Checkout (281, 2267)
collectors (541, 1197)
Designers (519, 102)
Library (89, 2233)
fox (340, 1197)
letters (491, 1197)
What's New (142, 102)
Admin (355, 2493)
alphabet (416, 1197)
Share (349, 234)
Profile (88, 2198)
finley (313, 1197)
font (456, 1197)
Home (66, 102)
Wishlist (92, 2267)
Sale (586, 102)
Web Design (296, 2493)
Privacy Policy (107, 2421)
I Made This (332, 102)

++++

== HOW TO COMPLETE THIS TASK ==
Reproduce the records above word for word.

== ANSWER BELOW ==
Checkout (281, 2267)
collectors (541, 1197)
Designers (519, 102)
Library (89, 2233)
fox (340, 1197)
letters (491, 1197)
What's New (142, 102)
Admin (355, 2493)
alphabet (416, 1197)
Share (349, 234)
Profile (88, 2198)
finley (313, 1197)
font (456, 1197)
Home (66, 102)
Wishlist (92, 2267)
Sale (586, 102)
Web Design (296, 2493)
Privacy Policy (107, 2421)
I Made This (332, 102)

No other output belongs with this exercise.